Fortunately, we don't really have to know. We should be able to get
away with only having roughly the right idea, by focussing on the few
things that we are sure of -- things like the difference between
LP_DEAD items and dead heap-only tuples, which are invariant to
workload characteristics.

I recently said (on the ANALYZE related thread) that we should be
thinking probabilistically here [1]. Our understanding of the amount
of bloat could very usefully be framed that way. Maybe the model we
use is a probability density function (maybe not formally, not sure).
A PDF has an exact expectation, which for us might be the most
probable number of dead tuples in total in a given table right now
(let's just assume it's still dead tuples, ignoring the problems with
that metric for now).

This is a useful basis for making better decisions by weighing
competing considerations -- which might themselves be another PDF.
Example: For a given table that is approaching the point where the
model says "time to VACUUM", we may very well spend hours, days, or
even weeks approaching the crossover point.

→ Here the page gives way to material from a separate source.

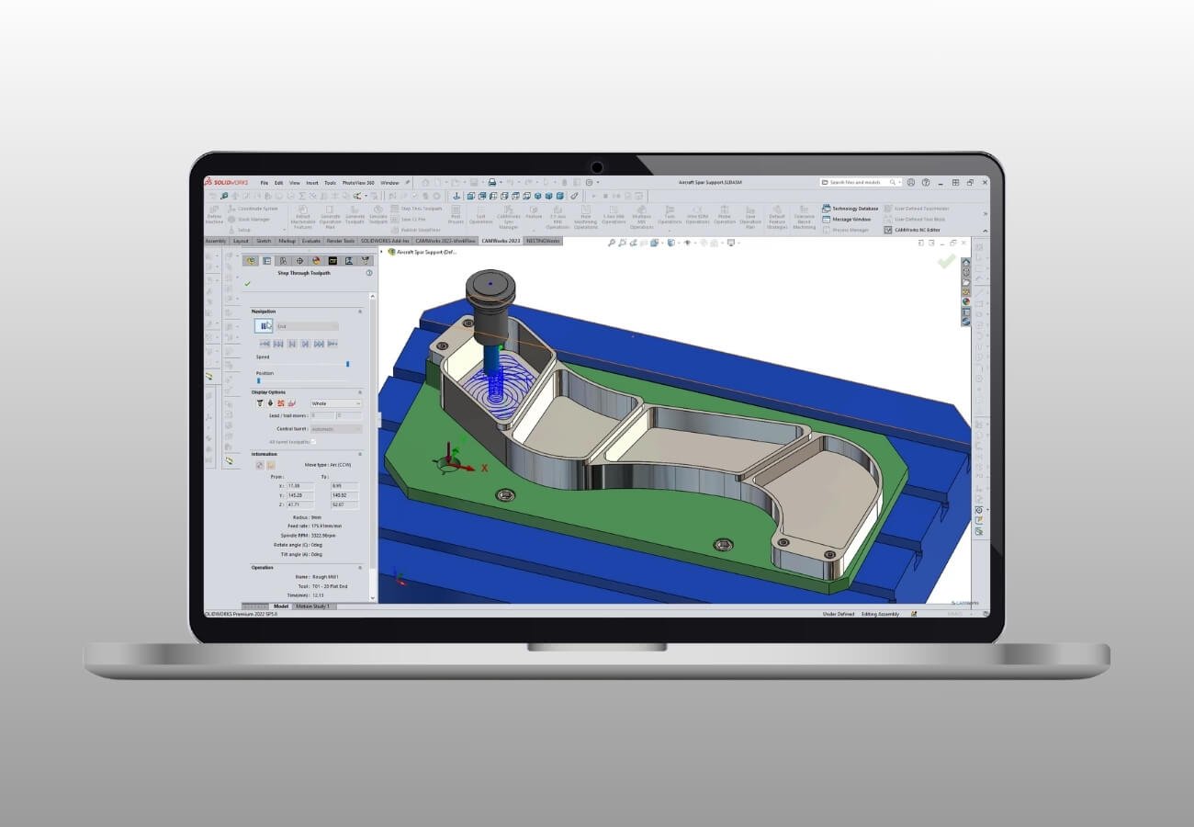This screenshot has width=1194, height=827.
Task: Confirm with the green checkmark
Action: coord(247,283)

The exact expectation
isn't truly special here -- there is actually zero practical reason to
have special reverence for that precise point (with a good model,
within certain reasonable bounds). If our model says that there is
only a noise-level difference between doing a VACUUM on a given table
today, tomorrow, or next week, why not take advantage? For example,
why not do the VACUUM when the system appears to not be busy at all
(typically in the dead of night), just because it'll definitely be
both cheaper in absolute terms (FPIs can be avoided by spreading
things out over multiple checkpoints), and less disruptive?

There are many opportunities like that, I believe. It's hard for me to
suppress the urge to blurt out 17 more ideas like that. What are the
chances that you won't have at least a few real winners among all of
the ideas that everybody will come up with, in the end?

> > if successive ANALYZE operations notice
> > a consistent pattern where pages that had a non-zero number of LP_DEAD
> > items last time now have a significantly higher number, then it's a
> > good idea to err in the direction of more aggressive vacuuming.
> > *Growing* concentrations of LP_DEAD items signal chaos. I think that
> > placing a particular emphasis on pages with non-zero LP_DEAD items as
> > a qualitatively distinct category of page might well make sense --
> > relatively few blocks with a growing number of LP_DEAD items seems
> > like it should be enough to make autovacuum run aggressively.
>
> I think measuring the change over time here might be fraught with
> peril.

I'd say that that depends on how you define the problem we're trying
to solve. If you define the problem as coming up with a significantly
improved statistical model that determines (say) how many dead tuples
there are in the table right now, given a set of observations made by
ANALYZE in the past, then yes, it's fraught with peril. But why would
you define it that way? It seems far easier to improve things by
putting model error and *actual* exposure to real known issues (e.g.
line pointer bloat) front and center.

It doesn't necessarily matter if we're *usually* wrong with a good
model. But with a bad model we may need to consistently get the
correct answer. And so the model that is the most accurate
quantitatively is probably *not* the best available model, all things
considered. Most of the time we shouldn't VACUUM right this second,
and so a model that consists of "return false" is very frequently
correct. But that doesn't mean it's a good model. You get the idea.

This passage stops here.